Asbestos is a white fibrous material used in the floors and roofs of buildings and houses. The health risks of the material were only discovered recently around the turn of the century, after which the material was not used to build new houses.
It was officially banned in 1999 after the discovery of serious health risks to employees handling it, as well as people in their homes. If a member of staff has a long exposure to these dangerous fibres and breathes them in often, it can lead to long-term health conditions such as mesothelioma, asbestosis and other forms of cancer including lung and stomach. These often don’t have many options for treatment and are a very serious threat to life.
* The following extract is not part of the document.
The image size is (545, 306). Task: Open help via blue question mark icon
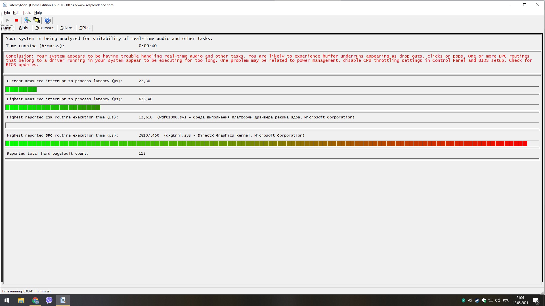click(47, 20)
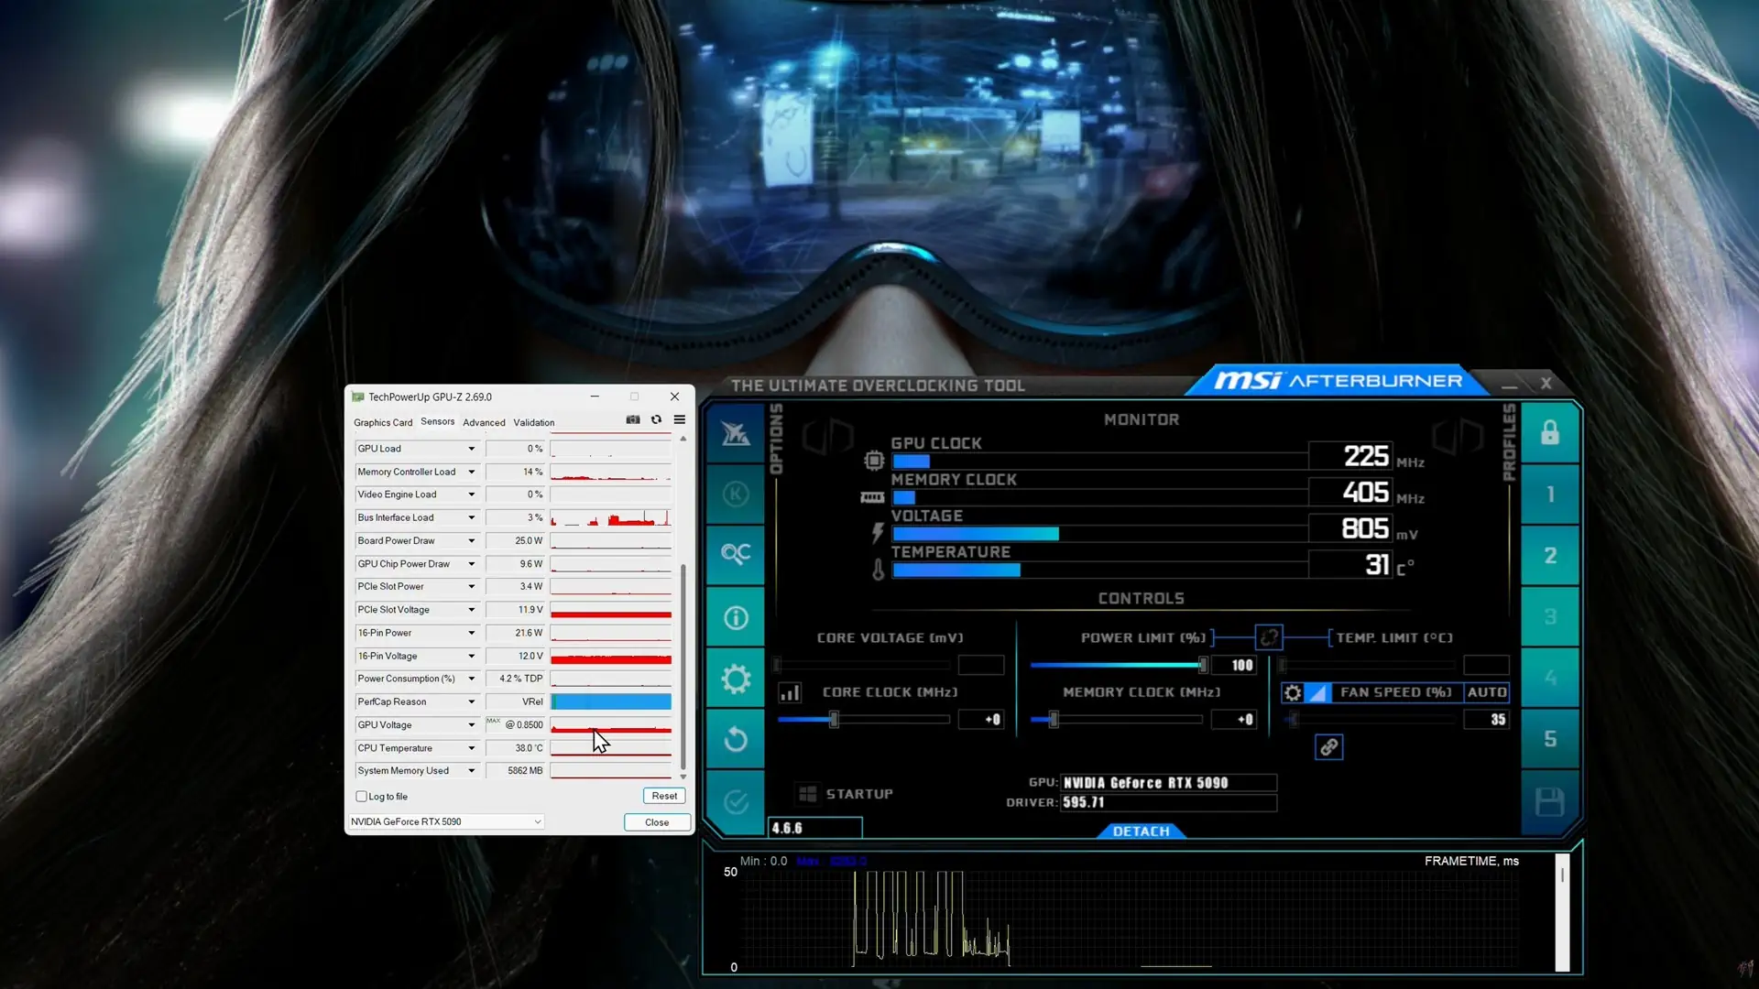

This means that employers and organisations have a legal duty to members of staff to carry out risk assessments and design effective health and safety legislation to secure the well-being of all companies. Organisations may be liable under UK laws, including the 2006 Control of Asbestos Regulations Act.
Is Asbestos Safe when Undisturbed?
Asbestos material is absolutely safe when it is untouched and undamaged, and it is used as an effective insulator. It often takes the form of a solid whitish sheet, however it is often mixed with other materials and substances inside office buildings or homes, meaning it is quite hard to actually detect. Different types and states of the material are more dangerous and have different likelihoods of fibres being released. According to Bradley Environmental, types that have a high risk of fibre release include sprayed coatings, loose fibres found in fire doors and thermal insulation boards, but they are completely safe if they are untouched.
However, when the material is disturbed with, it can release small fibres which can be deadly later in life if they are inhaled. This can happen if it is drilled, cut, or hammered into. The white fibres may make their way into the lungs, scratching and causing permanent damage to them. These are so small that they are very hard to spot and can easily pass through a dust mask. Inhalation of fibres increases the likelihood of contracting mesothelioma, as they can stick to the outer surface of the lung causing shortness of breath and other symptoms. This causes irreparable damage, meaning options for treatment are very slim.
Of course, the longer you are exposed to fibres, the more likely you are to cause damage and contract a serious disease. Most occupations do not handle the material, so it poses an extremely low risk to health for office-based jobs. For those who work in practical jobs like builders, certain factors have to be considered. These include the age of an employee and whether they smoke.
Smokers have an increased susceptibility to mesothelioma of around 50-80% according to Framework Convention Alliance, as smoking weakens lung tissue meaning fibres can be more easily trapped in the organ. Furthermore, increased mucus from smoking means the body is unable to effectively clean the lungs of any foreign objects. Younger workers are less susceptible to the aforementioned serious diseases, as they can take decades to even notice. This means that diseases are most likely to crop-up in people of age 60 and above.
If an organisation has an office with asbestos inside, it might be worth trying to remove the material to avoid any future and potential problems. It is highly advisable to hire an external party to carry this out, as they have the necessary protective equipment to avoid inhaling any fibres. Official Health and Safety Executive (H&SE) statistics show that 11% of all mesothelioma deaths between 2002-2015 occurred of people who worked in school jobs, as well as 2% of salespeople. This means that although there is a low risk to members of staff that work in offices or school buildings, it can still affect people in a variety of occupations.